╭─ PAGE EXTRACT

To earn money without the typical practice of charging interest, Islamic banks use equity participation systems. Equity participation means if a bank loans money to a business, the business will pay back the loan without interest, but instead gives the bank a share in its profits. If the business defaults or does not earn a profit, then the bank also does not benefit. In general, Islamic banking institutions tend to be more risk-averse in their investment practices. As a result, they typically avoid business that could be associated with economic bubbles.

While an Islamic bank is one that is entirely operated using Islamic principles, an Islamic window refers to services that are based on Islamic principles that are provided by a conventional bank. Some commercial banks offer Islamic banking services through dedicated windows or sections.

History of Islamic Banking

The practices of Islamic banking are usually traced back to businesspeople in the Middle East who started engaging in financial transactions with their European counterparts during the Medieval era. At first, they used the same financial principles as the Europeans. However, over time, as trading systems developed and European countries started establishing local branches of their banks in the Middle East, some of these banks adopted the local customs of the region where they were newly established, primarily no-interest financial systems that worked on a profit and loss sharing method. By adopting these practices, these European banks could also serve the needs of local business people who were Muslim.

Beginning in the 1960s, Islamic banking resurfaced in the modern world, and since 1975, many new interest-free banks have opened. While the majority of these institutions were founded in Muslim countries, Islamic banks also opened in Western Europe during the early 1980s. In addition, national interest-free banking systems have been developed by the governments of Iran, Sudan, and (to a lesser extent) Pakistan.

Example of Islamic Banking

The Mit-Ghamr Savings Bank, established in 1963 in Egypt, is commonly referred to as the first example of Islamic banking in the modern world. When Mit Ghamr loaned money to businesses, it did so on a profit-sharing model. The Mit-Ghamr project was closed in 1967 due to political factors but during its year of operations the bank exercised a great deal of caution, only approved about 40% of its business loan applications. However, in economically good times, the bank's default ratio was said to be zero.

╰─
╭─ LISTED RECORDS

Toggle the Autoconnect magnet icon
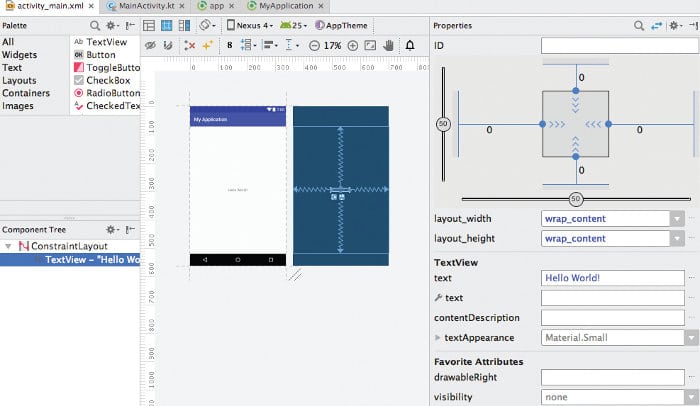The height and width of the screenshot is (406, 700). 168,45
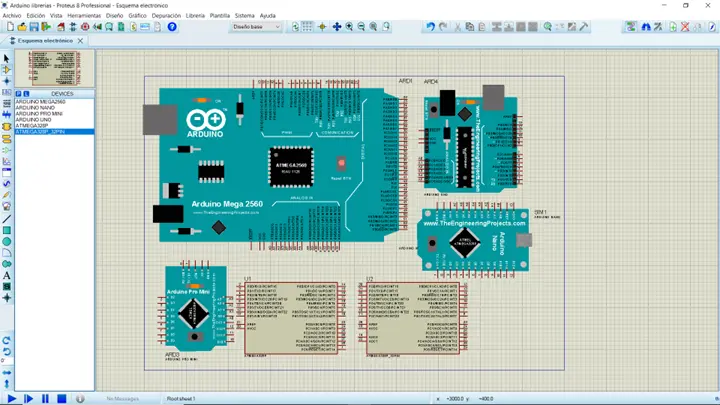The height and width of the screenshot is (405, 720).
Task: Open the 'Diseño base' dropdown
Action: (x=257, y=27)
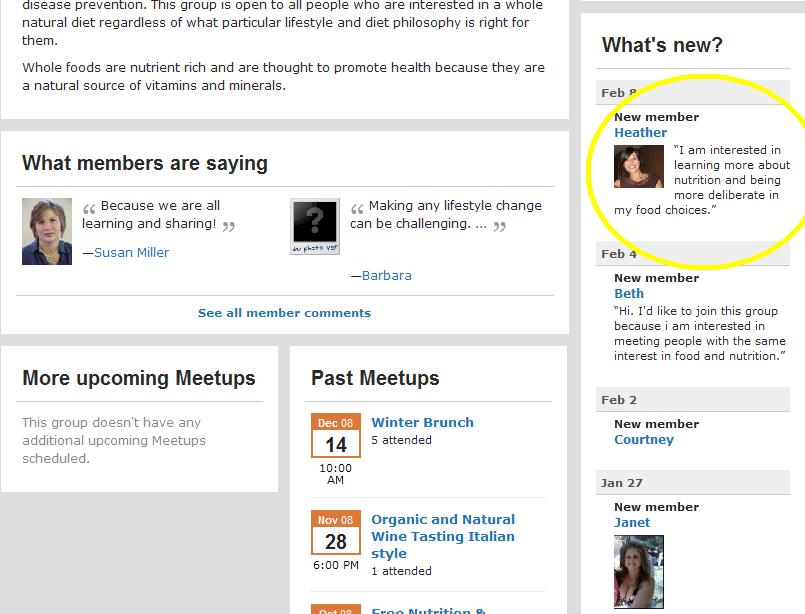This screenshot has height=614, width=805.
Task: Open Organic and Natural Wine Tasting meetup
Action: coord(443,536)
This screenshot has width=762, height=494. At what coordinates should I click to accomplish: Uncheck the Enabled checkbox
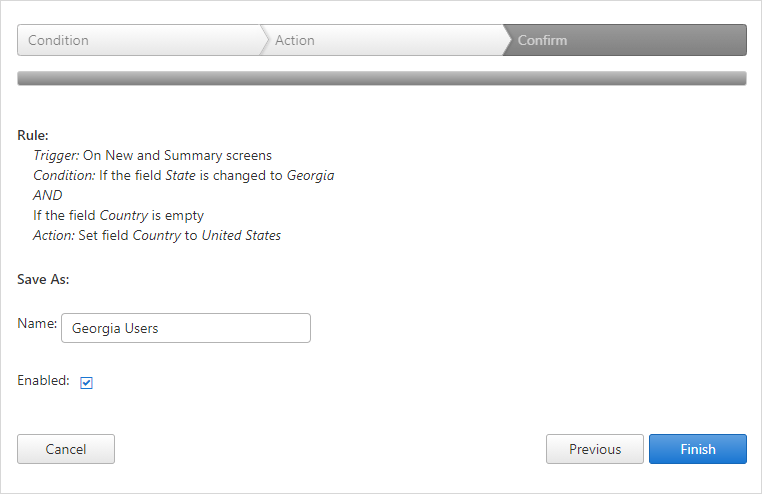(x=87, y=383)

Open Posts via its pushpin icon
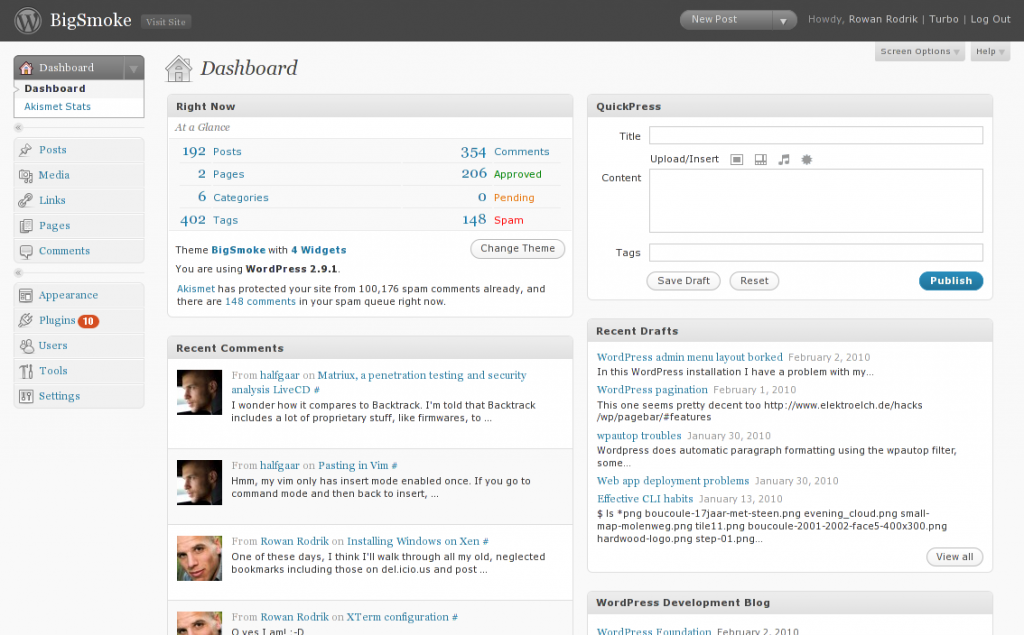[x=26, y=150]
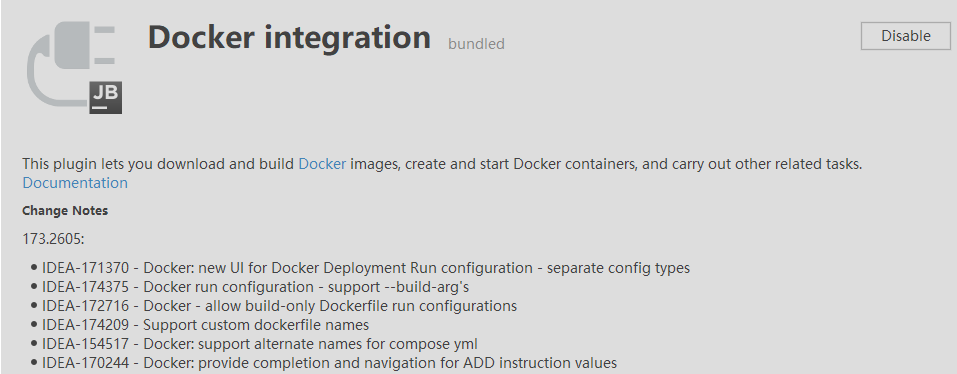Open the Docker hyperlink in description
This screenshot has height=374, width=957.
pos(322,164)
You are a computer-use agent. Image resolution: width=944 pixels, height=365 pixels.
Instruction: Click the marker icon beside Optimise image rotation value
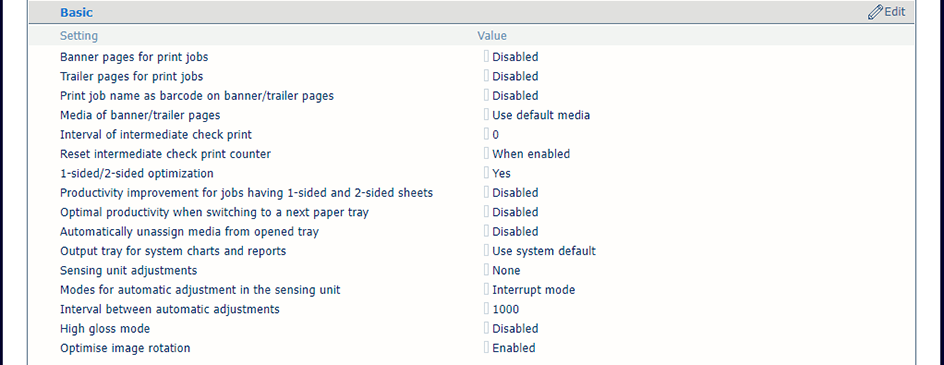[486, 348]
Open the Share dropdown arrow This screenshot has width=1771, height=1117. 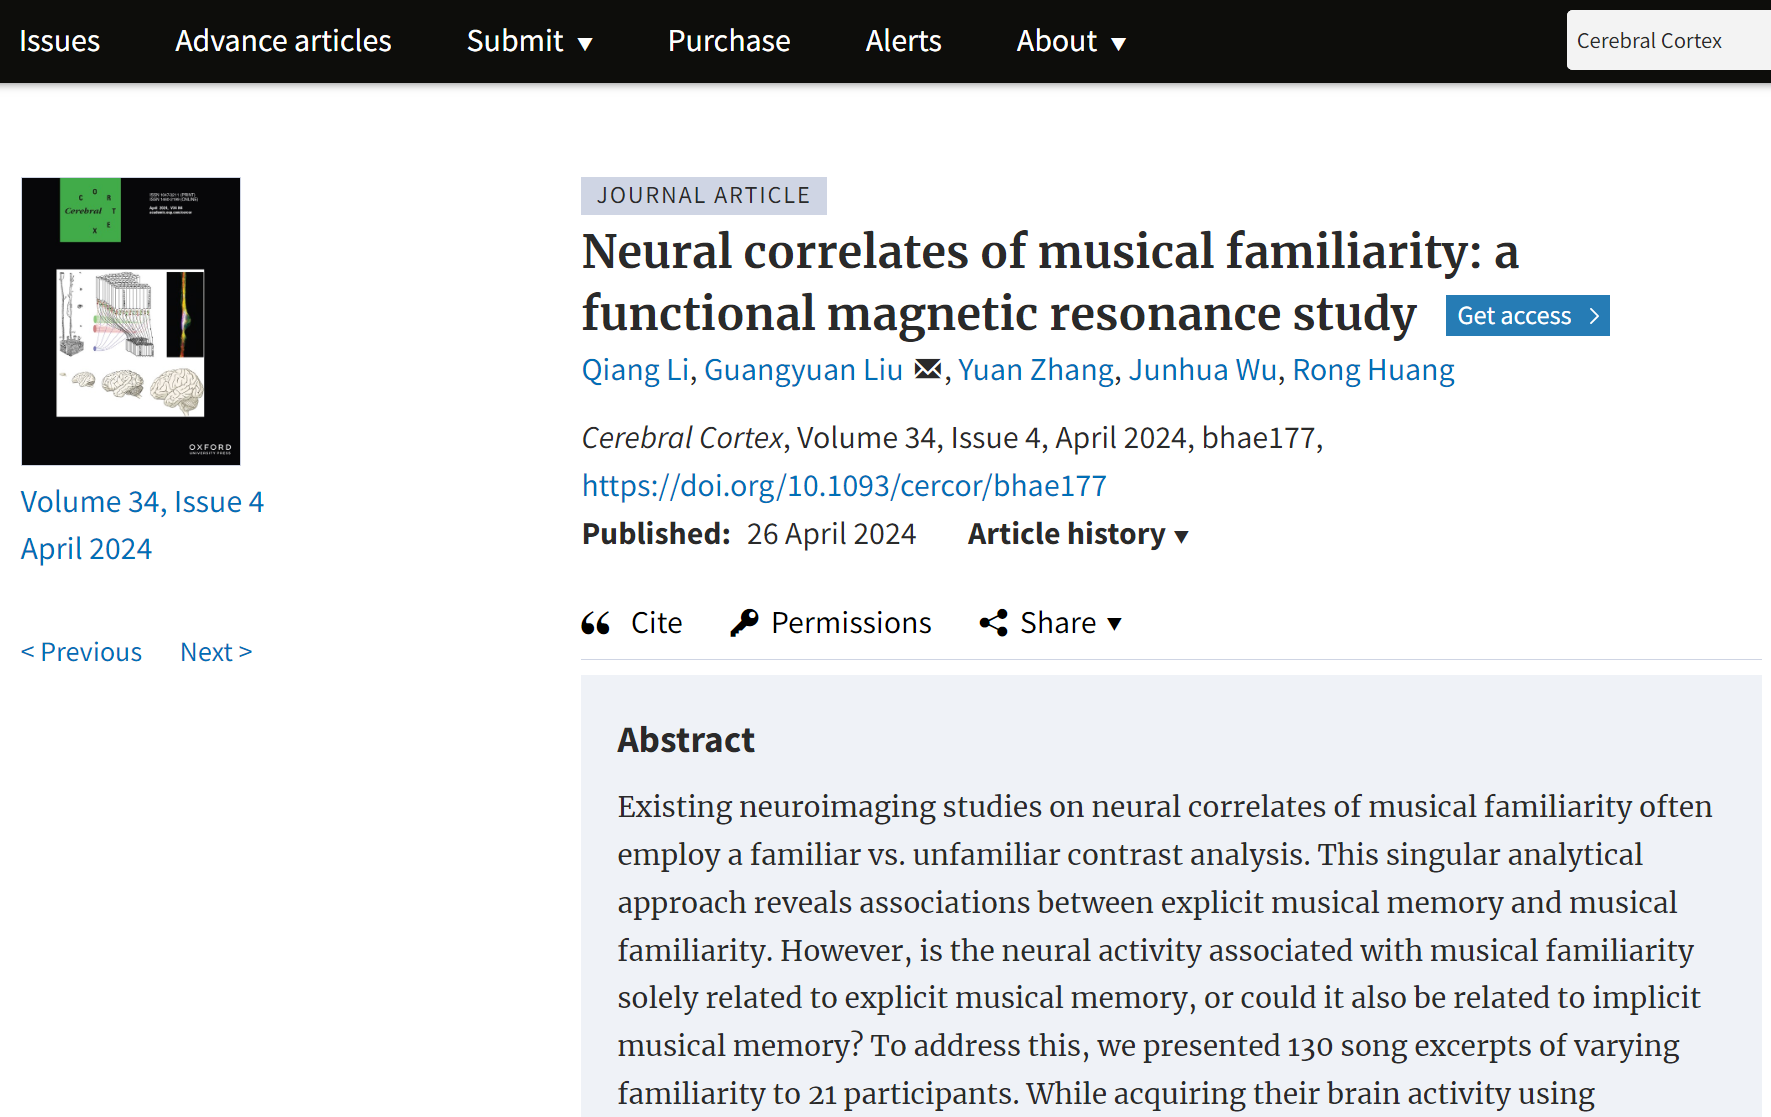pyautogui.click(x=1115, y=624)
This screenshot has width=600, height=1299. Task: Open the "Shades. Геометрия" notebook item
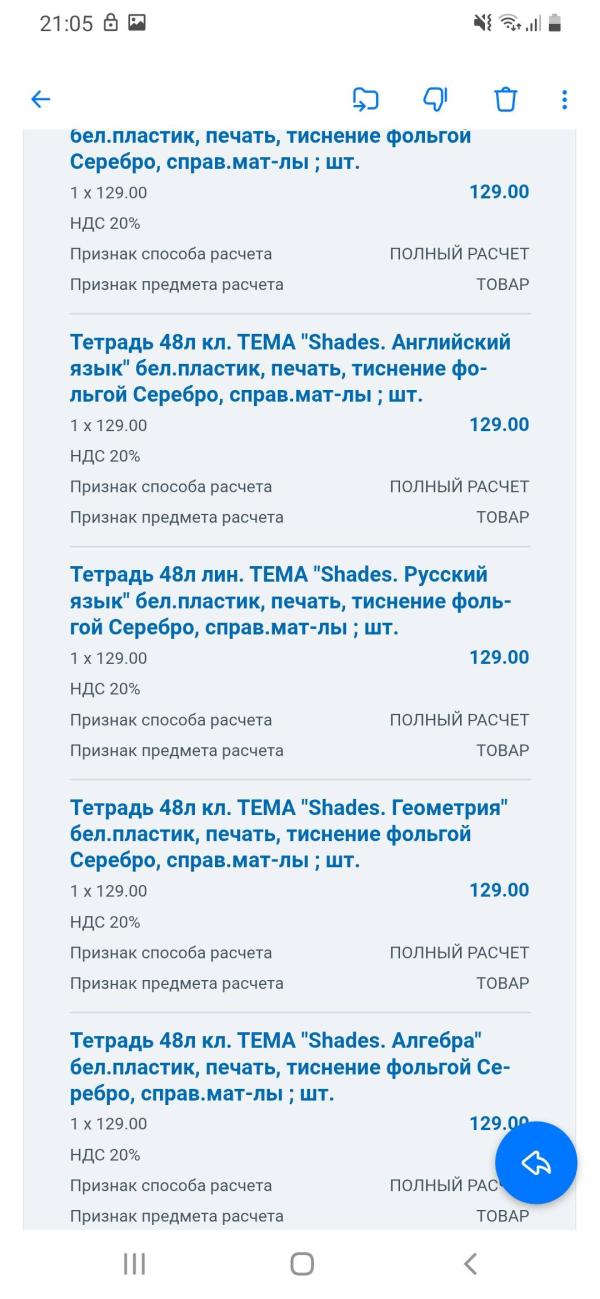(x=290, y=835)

╰─

■ DIRECTIONS ■
**1)** Retype the Islamic banking passage between "The Mit-Ghamr Savings" and "to be zero.", inclusive.
**2)** Continue the Islamic banking passage from the point where it ends.
The records come from a different source than the Islamic banking passage.

■ WRITTEN RESPONSES ■
**1)**
The Mit-Ghamr Savings Bank, established in 1963 in Egypt, is commonly referred to as the first example of Islamic banking in the modern world. When Mit Ghamr loaned money to businesses, it did so on a profit-sharing model. The Mit-Ghamr project was closed in 1967 due to political factors but during its year of operations the bank exercised a great deal of caution, only approved about 40% of its business loan applications. However, in economically good times, the bank's default ratio was said to be zero.

**2)**
What Is the Basis of Islamic Banking?

Islamic banking is grounded in the tenets of the Islamic faith as they relate to commercial transactions. The principles of Islamic banking are derived from the Qur'an–the central religious text of Islam. In Islamic banking, all transactions must be compliant with shariah, the legal code of Islam (based on the teachings of the Qur'an). The rules that govern commercial transactions in Islamic banking are referred to as fiqh al-muamalat.

What Are the Differences Between Conventional and Islamic Banking?

One of the primary differences between conventional banking systems and Islamic banking is that Islamic banking prohibits usury and speculation. Shariah strictly prohibits any form of speculation or gambling, which is referred to as maisir. Shariah also prohibits taking interest on loans. Also, any investments involving items or substances that are prohibited in the Qur'an—including alcohol, gambling, and pork—are also prohibited. In this way, Islamic banking can be considered a culturally distinct form of ethical investing.

How Do Islamic Banks Make Money?

To earn money without the typical practice of charging interest, Islamic banks use equity participation systems, which is similar to profit sharing. Equity participation means if a bank loans money to a business, the business will pay back the loan without interest, but instead gives the bank a share in its profits. If the business defaults or does not earn a profit, then the bank also does not benefit.